C'est la première ligne de Soir d'hiver (1825), probablement le poème le plus célèbre d'Alexandre Sergueïevitch Pouchkine (1799-1837).

Une coupe de champagne

Dans le texte russe Boulgakov spécifie qu'au centre de la terrasse se trémousse un conférencier connu «с бокалом «Абрау» в руке» [s bokalom Abrau v rukie] ou «un verre d'Abrau dans la main». Abrau-Durso est une ville dans la région Novorossiisk en Russie, où, depuis 1870, le champagne et les vins sont produits. Les vendanges sont situées sur la côte de la Mer Noire.

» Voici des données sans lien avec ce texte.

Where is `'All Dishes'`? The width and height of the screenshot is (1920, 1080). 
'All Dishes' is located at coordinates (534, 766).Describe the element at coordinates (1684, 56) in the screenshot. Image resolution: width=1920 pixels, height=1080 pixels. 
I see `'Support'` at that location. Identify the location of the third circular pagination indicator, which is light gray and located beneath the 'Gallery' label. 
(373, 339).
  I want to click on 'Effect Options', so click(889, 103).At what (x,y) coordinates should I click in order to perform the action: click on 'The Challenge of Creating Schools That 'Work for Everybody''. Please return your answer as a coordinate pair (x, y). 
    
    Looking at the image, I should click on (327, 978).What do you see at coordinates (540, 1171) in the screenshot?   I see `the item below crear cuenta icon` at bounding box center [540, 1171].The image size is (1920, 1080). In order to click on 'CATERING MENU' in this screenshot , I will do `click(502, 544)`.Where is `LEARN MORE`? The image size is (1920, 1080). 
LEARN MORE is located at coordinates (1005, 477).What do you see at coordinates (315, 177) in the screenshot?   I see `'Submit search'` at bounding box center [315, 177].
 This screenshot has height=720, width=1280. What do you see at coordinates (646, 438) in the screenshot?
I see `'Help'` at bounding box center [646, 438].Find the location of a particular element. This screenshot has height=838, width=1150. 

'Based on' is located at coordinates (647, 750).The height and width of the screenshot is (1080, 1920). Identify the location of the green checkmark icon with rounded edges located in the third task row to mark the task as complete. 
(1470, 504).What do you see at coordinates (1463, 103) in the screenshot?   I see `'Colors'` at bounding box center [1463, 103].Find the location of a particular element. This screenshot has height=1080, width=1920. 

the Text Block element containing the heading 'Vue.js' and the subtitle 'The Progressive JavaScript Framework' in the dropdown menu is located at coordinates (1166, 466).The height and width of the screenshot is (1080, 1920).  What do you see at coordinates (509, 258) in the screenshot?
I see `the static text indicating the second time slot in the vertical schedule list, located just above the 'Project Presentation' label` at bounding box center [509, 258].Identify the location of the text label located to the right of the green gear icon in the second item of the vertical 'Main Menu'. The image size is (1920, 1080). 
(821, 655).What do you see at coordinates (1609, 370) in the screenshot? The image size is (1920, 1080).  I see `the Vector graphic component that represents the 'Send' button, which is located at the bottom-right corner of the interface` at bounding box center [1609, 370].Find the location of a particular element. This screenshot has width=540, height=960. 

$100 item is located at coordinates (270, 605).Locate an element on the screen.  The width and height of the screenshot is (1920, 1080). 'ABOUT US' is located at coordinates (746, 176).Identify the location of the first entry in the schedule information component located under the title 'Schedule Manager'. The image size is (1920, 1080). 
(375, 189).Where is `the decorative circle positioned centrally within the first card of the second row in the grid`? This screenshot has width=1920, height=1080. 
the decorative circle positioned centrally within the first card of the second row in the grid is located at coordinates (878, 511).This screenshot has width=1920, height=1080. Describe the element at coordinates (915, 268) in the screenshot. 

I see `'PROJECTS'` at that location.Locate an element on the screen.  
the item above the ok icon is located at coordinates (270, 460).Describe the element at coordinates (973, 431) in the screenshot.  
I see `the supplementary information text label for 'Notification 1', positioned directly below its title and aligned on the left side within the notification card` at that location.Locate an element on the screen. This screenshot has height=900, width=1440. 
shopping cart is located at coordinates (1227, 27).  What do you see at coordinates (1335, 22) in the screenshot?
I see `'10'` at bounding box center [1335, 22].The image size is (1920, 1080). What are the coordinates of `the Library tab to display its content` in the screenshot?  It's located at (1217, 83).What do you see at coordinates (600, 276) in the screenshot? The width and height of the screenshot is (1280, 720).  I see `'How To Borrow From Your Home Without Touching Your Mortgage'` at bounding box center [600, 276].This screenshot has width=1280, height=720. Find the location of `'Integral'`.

C'était le prince Lev Sergeïevitch Golitsyne (1845-1916) qui a rapporté en Russie la recette du champagne, découverte 200 ans plus tôt par le moine champenois Dom Pierre Pérignon (1638-1715). Il a lancé la production à Abrau Durso.

Le 2 juillet 2021, le président russe Vladimir Vladimirovitch Poutine (°1952) a détourné sans vergogne le nom champagne avec une curieuse loi. Malgré la protection internationale par brevet, seul le vin produit en Russie peut désormais porter le nom шампанское (champanskoïe] ou champagne. Les vins d'origine étrangère, y compris le véritable champagne français, ne peuvent porter que le nom игристое вино [gristoïe vino] ou vin mousseux.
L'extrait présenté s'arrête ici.